Median age at presentation was 13 years (range: 6-21 years), with a male predominance (3.2:1). The overall stage of disease at initial presentation was stage 1 in 1, stage 2 in 2 and stage 4 in 22. Maximum diameter of the primary renal mass ranged from 1.6 to 10.3 cm (mean: 6.6 cm) with a slight right side predilection (1.5:1). Enlarged (>1 cm short axis) retroperitoneal lymph nodes were identified at initial staging in 20/25 (80%) cases, 10 of which were histologically confirmed while the others did not undergo surgical sampling. Enlarged lymph nodes were also identified in the mediastinum (14/25; 56%) and supraclavicular regions (4/25; 16%). Metastatic disease was present in the lungs in 19/25 (76%) and liver in 6/25 (24%). The pattern of lung metastases was pulmonary lymphangitic carcinomatosis: 10 cases (9 bilateral, 1 unilateral), pulmonary nodules with indistinct margins: 6 cases, pulmonary nodules with distinct margins: 2 cases, while 1 case had pulmonary nodules with both indistinct and distinct margins. Pulmonary lymphangitic carcinomatosis was pathologically confirmed in 4/10 cases. All cases with pulmonary lymphangitic carcinomatosis had associated enlarged mediastinal lymph nodes.

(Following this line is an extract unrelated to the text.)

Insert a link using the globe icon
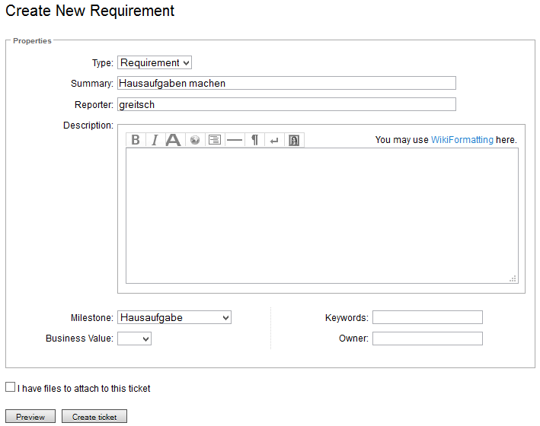 195,140
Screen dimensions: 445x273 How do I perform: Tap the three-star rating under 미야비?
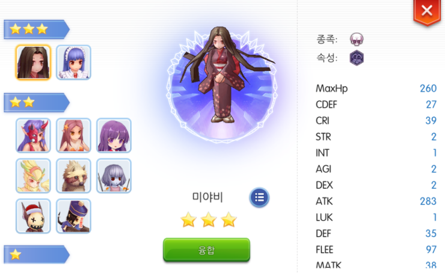209,220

Renal medullary carcinoma in children and young adults presents at an advanced local and distant stage in the majority of patients. The diagnosis of renal medullary carcinoma should be considered when a child or young adult presents with a poorly defined/infiltrative, centrally located renal mass, especially in the setting of known sickle cell hemoglobinopathy. Distant metastases are common at initial presentation in the lungs, distant lymph nodes and liver and often involve multiple sites simultaneously. Pulmonary lymphangitic carcinomatosis, a distinctive and uncommon form of lung metastasis in children, is common in this patient population.
肾髓质癌是一种罕见的儿童期肾恶性肿瘤。目前尚无大量系列研究描述儿童肾髓质癌的影像学表现。
描述儿童肾髓质癌初诊时的临床和影像学特征。
我们回顾性分析了2006年3月至2016年8月参加儿童肿瘤学组肾肿瘤分类、生物学和库研究(AREN03B2)的25例儿童肾髓质癌患者的影像资料。评估原发肿块的影像学表现以及局部和远处转移的模式,并与病理和手术结果进行相关性分析。
初诊时的中位年龄为13岁(范围:6 - 21岁),男性占优势(3.2:1)。初诊时疾病的总体分期为1期1例,2期2例,4期22例。原发肾肿块的最大直径为1.6至10.3厘米(平均:6.6厘米),略偏向右侧(1.5:1)。20/25(80%)例患者在初始分期时发现腹膜后淋巴结肿大(短轴>1厘米),其中10例经组织学证实,其余未进行手术取样。纵隔(14/25;56%)和锁骨上区域(4/25;16%)也发现有肿大淋巴结。19/25(76%)例患者存在肺转移,6/25(24%)例患者存在肝转移。肺转移的模式为肺淋巴管癌病:10例(9例双侧,1例单侧),边缘不清的肺结节:6例,边缘清晰的肺结节:2例,1例既有边缘不清又有边缘清晰的肺结节。10例肺淋巴管癌病中有4例经病理证实。所有肺淋巴管癌病患者均伴有纵隔淋巴结肿大。
儿童和青年肾髓质癌在大多数患者中初诊时即处于局部晚期和远处转移阶段。当儿童或青年出现边界不清/浸润性、位于肾中央的肿块时,应考虑肾髓质癌的诊断,尤其是在已知镰状细胞血红蛋白病的情况下。远处转移在初诊时常见于肺、远处淋巴结和肝脏,且常同时累及多个部位。肺淋巴管癌病是儿童一种独特且不常见的肺转移形式,在该患者群体中较为常见。